Arrow-right Camera
The Spokesman-Review Newspaper
Spokane, Washington  Est. May 19, 1883

Ticket to ride


Cyclists pedal along Lake Coeur d'Alene during last summer's Tour de Coeur, an American Cancer Society fund-raiser, one of numerous organized cycling events.
 (File / The Spokesman-Review)
Rich Landers Outdoors editor

As the spring pedaling season shifts into high gear, some of the region’s classic mass bicycle tours are showing signs of running their course. The Spokane Bicycle Club already has announced the cancellation of the Autumn Century, the north-Spokane 100-miler that celebrated its 26th year last September. Club officials cited the difficulty in recruiting volunteers combined with the growing competition from other rides.

“At least for this year, the board decided to let the ride rest,” said Jon Rascoff, club president and the Autumn Century chairman for three years.

“At the time the Autumn Century was started, there were only a handful of organized bike rides around. Now the choices are staggering. Various charities are doing a very nice job of putting on rides.”

Rascoff isn’t complaining. Bicyclist club members would much rather ride an event instead of organizing one, he noted.

Indeed, the eagerness of cyclists to flock together wherever there’s catered food has made cycling events ripe for fundraising. The Scenic Tour of the Kootenai River, a Habitat for Humanity fundraiser based out of Libby, Mont., isn’t until May 13-14, but the 350-rider registration limit was reached by mid-February. Last year, registration for the 98-mile one- or two-day ride filled on March 8.

RATPOD, the Ride Around the Pioneers in One Day, a June ride out of Dillon, Mont., is gaining popularity from riders who love the scenery sans traffic of the Big Hole Valley.
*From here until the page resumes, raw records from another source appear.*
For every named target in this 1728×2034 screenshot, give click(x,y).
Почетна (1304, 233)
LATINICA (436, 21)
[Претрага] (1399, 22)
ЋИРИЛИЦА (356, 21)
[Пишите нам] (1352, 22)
Cyclists take on the killer elevation profile to raise money to help kids deal with a killer disease at Montana’s Camp Mak-A-Dream for cancer patients.

Meanwhile, the granddaddy of the region’s catered mass cycling events is struggling.
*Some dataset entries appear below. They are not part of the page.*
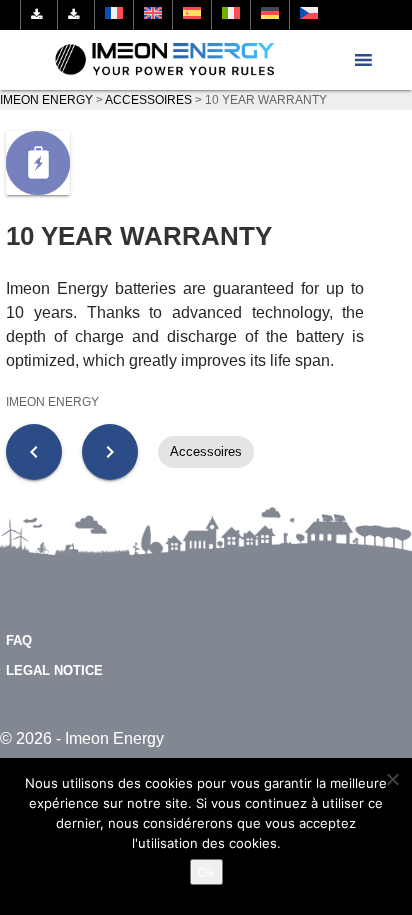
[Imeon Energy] (165, 60)
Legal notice (54, 670)
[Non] (392, 779)
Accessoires (206, 451)
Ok (206, 872)
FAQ (19, 640)
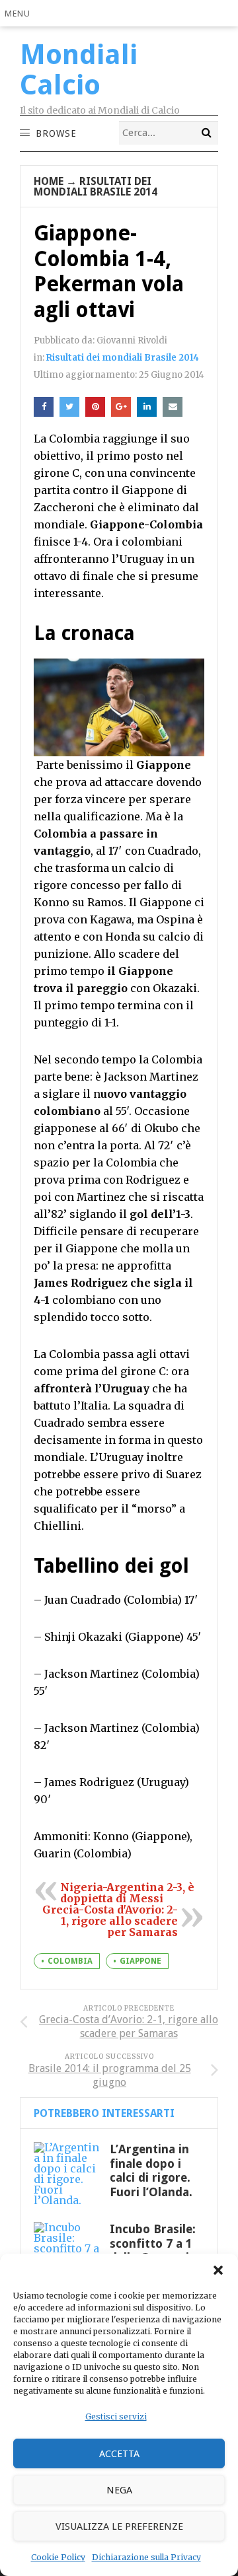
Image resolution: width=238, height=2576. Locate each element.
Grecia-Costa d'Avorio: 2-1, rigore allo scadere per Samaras (110, 1921)
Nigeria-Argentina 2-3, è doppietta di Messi (127, 1892)
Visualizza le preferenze (119, 2526)
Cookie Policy (58, 2557)
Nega (119, 2490)
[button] (218, 2270)
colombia (70, 1961)
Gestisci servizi (116, 2416)
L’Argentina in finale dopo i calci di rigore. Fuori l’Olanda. (151, 2170)
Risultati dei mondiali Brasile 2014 (95, 186)
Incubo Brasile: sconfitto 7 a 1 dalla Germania (153, 2243)
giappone (140, 1961)
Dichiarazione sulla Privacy (146, 2557)
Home (48, 181)
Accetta (119, 2454)
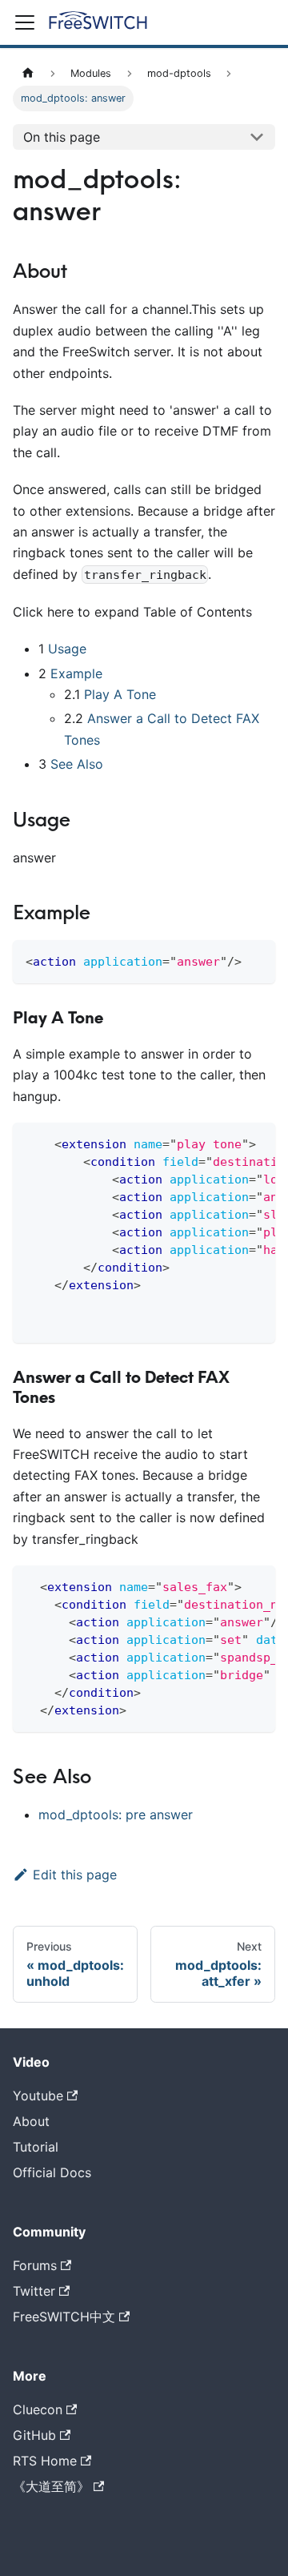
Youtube (38, 2096)
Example (76, 673)
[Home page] (28, 73)
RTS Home (45, 2461)
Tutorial (35, 2147)
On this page (61, 137)
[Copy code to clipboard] (255, 959)
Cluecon (37, 2409)
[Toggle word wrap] (226, 1142)
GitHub (34, 2435)
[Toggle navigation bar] (25, 22)
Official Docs (52, 2172)
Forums (35, 2265)
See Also (76, 764)
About (31, 2121)
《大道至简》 (51, 2486)
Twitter (34, 2291)
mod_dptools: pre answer (115, 1814)
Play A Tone (120, 694)
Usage (67, 649)
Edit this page (75, 1875)
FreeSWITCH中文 (64, 2317)
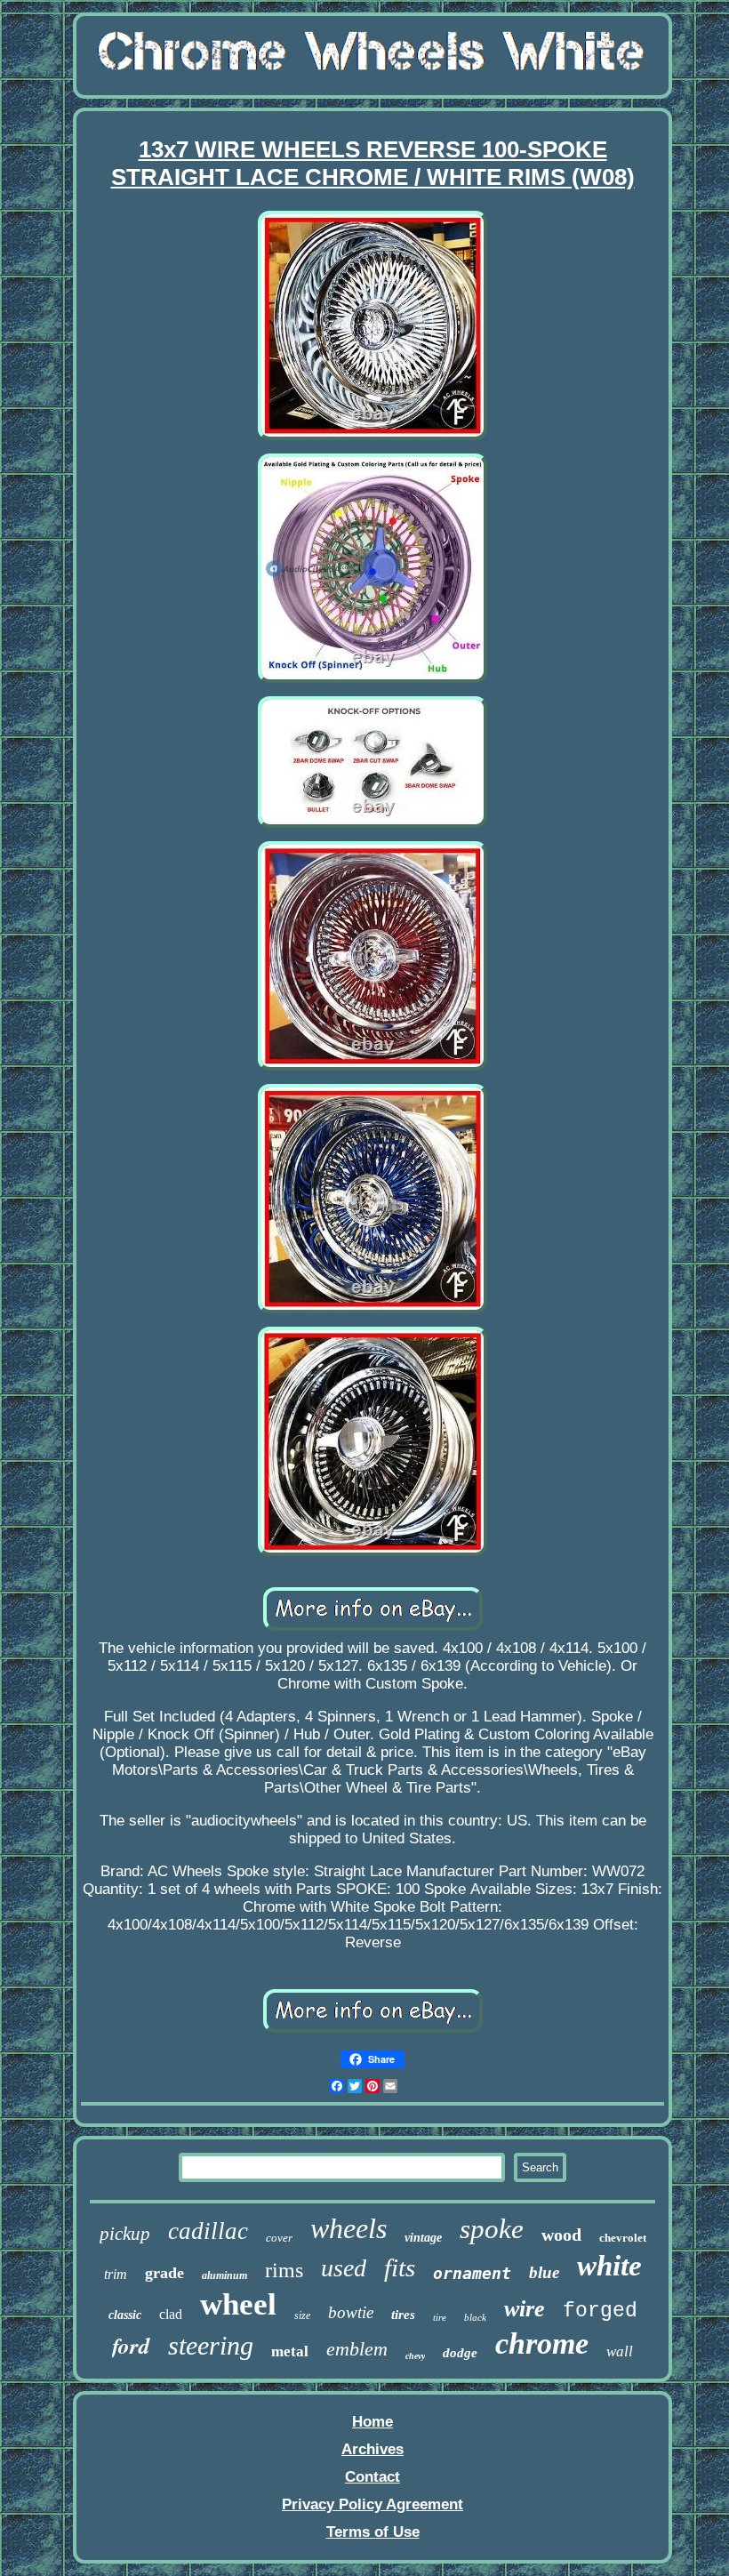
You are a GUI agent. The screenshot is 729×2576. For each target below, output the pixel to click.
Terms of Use (373, 2532)
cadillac (208, 2231)
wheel (238, 2304)
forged (600, 2311)
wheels (348, 2228)
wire (524, 2309)
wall (619, 2351)
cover (279, 2237)
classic (124, 2315)
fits (399, 2267)
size (302, 2315)
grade (164, 2273)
In the early 1980’s, the Tour of the Swan River Valley, known as TOSRV-West, filled its 750 rider slots within days of releasing registration forms. Last year, the 200-some entrants left plenty of riding room on a course that’s already been revised to address concerns over the surge in traffic on a portion of the route.

The two-day, 230-mile ride starting and ending in Missoula debuted in 1976. The reputation for personal challenge rewarded calorie-for-calorie by five generous food stops a day quickly made the third weekend in May one of the most important dates on the calendar of the region’s long-distance cyclists.

For the first time in 36 years, the ride date has been changed.

Nobody has a better perspective on changing the ride to June 10-11 than Mark Buescher of Spokane, who has ridden TOSRV-West for a record 30 consecutive years.

“The tour is still a great ride, but they’ve had really bad luck with weather,” the 45-year-old cyclist said. “Four years in a row with rain and temperatures in the 40s.”

Organizers of other rides have told Buescher that a bad rain year almost always causes registrations to drop in the following few years. When TOSRV-West was the only ride around, riders took the rainy events, and a few snowy ones, in stride with the sunny years.

They didn’t have much choice.

“With four bad years in a row, none of my friends want to do it again,” Buescher said.

However, being a record-holder, Buescher is going back. “It’s going to be beautiful in June, and it will give me a little more time to train,” he said.